### Collected data
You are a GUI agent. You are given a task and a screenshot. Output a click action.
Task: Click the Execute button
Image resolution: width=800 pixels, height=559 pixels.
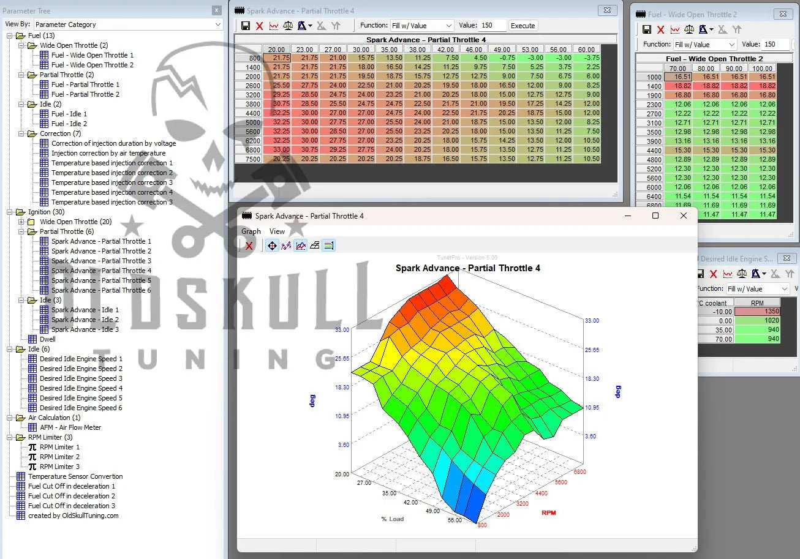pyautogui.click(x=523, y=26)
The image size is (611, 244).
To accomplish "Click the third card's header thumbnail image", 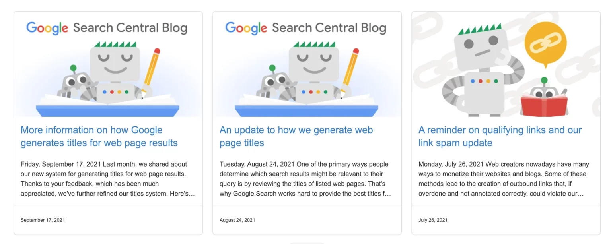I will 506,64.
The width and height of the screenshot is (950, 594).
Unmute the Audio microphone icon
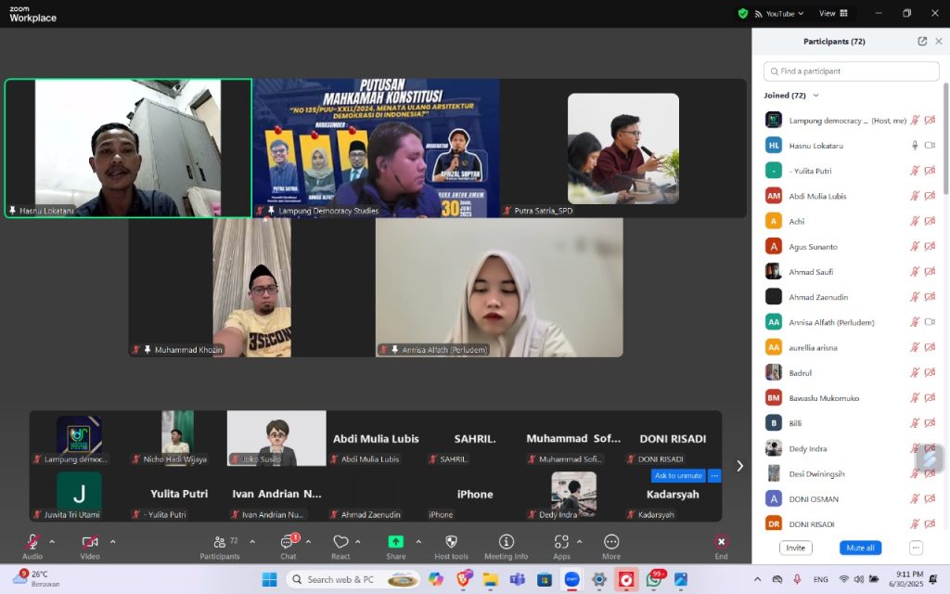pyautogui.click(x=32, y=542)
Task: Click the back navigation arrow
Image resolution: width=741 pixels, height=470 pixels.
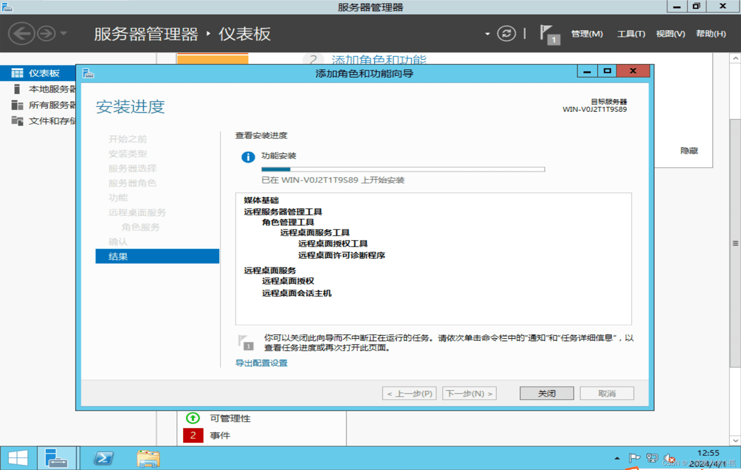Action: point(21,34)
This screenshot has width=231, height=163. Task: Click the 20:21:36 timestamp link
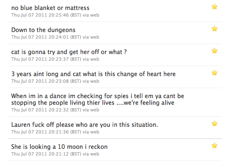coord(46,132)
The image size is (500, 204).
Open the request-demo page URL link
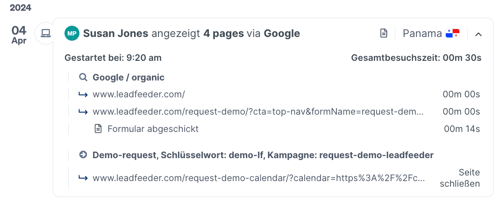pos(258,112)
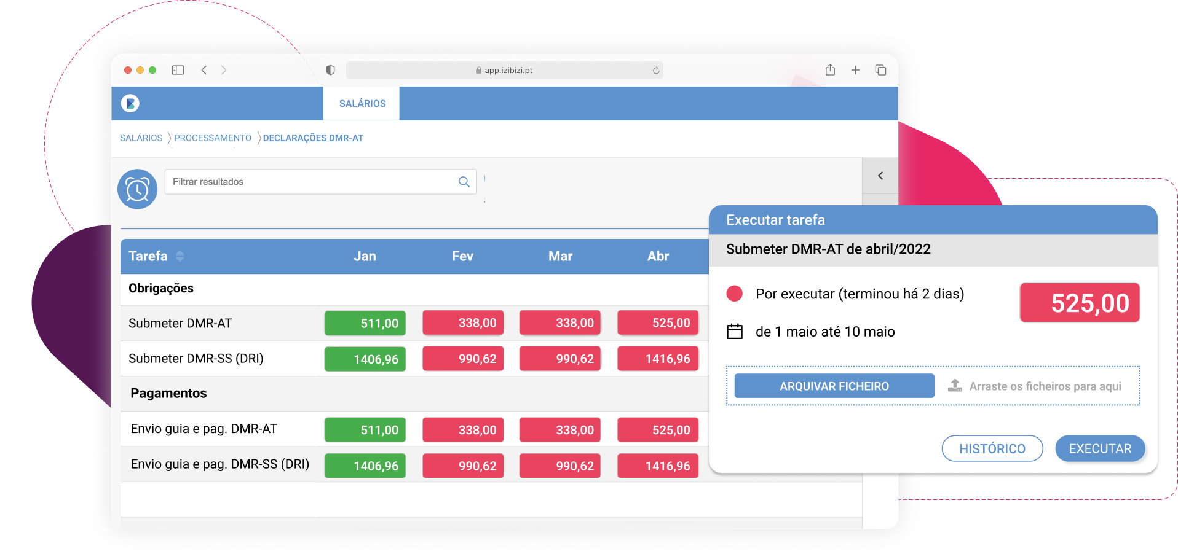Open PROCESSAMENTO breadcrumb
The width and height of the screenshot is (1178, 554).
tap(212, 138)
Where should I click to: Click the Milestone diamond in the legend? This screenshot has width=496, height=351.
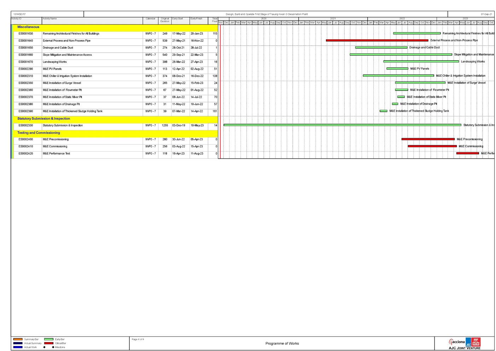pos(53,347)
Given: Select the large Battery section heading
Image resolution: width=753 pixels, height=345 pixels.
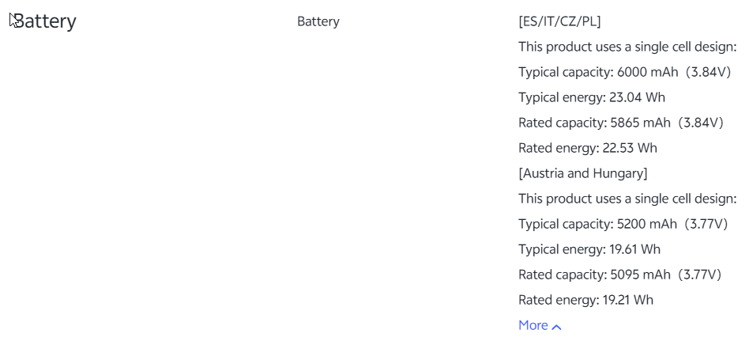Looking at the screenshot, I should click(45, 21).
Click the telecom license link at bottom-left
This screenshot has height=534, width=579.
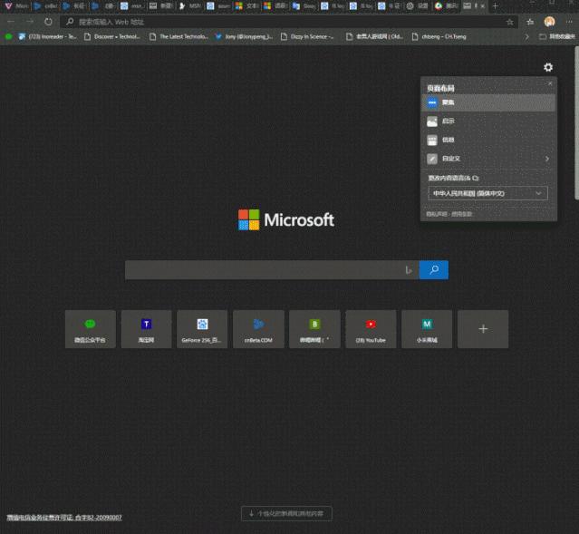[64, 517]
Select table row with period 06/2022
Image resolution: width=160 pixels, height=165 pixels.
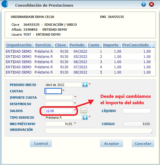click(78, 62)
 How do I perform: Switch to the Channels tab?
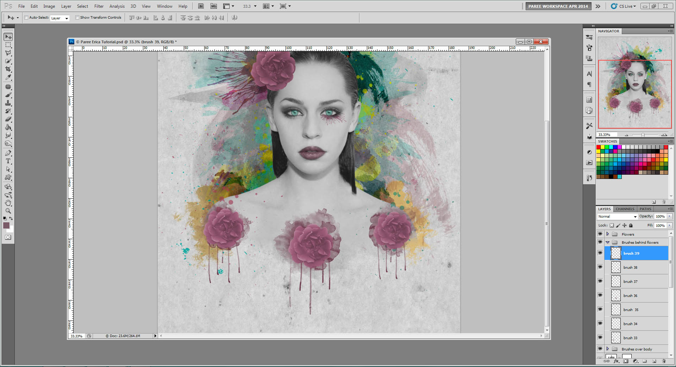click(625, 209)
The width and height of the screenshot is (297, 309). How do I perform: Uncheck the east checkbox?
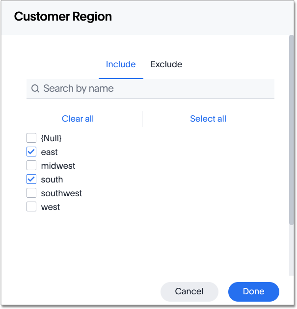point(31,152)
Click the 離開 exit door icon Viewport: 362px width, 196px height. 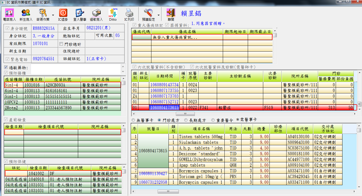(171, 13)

### REQUIRED ACTION
Look through the records and copy down every line that holds "Select".

### OUTPUT FOR THIS EXERCISE
Given: Select the large Battery section heading
Select table row with period 06/2022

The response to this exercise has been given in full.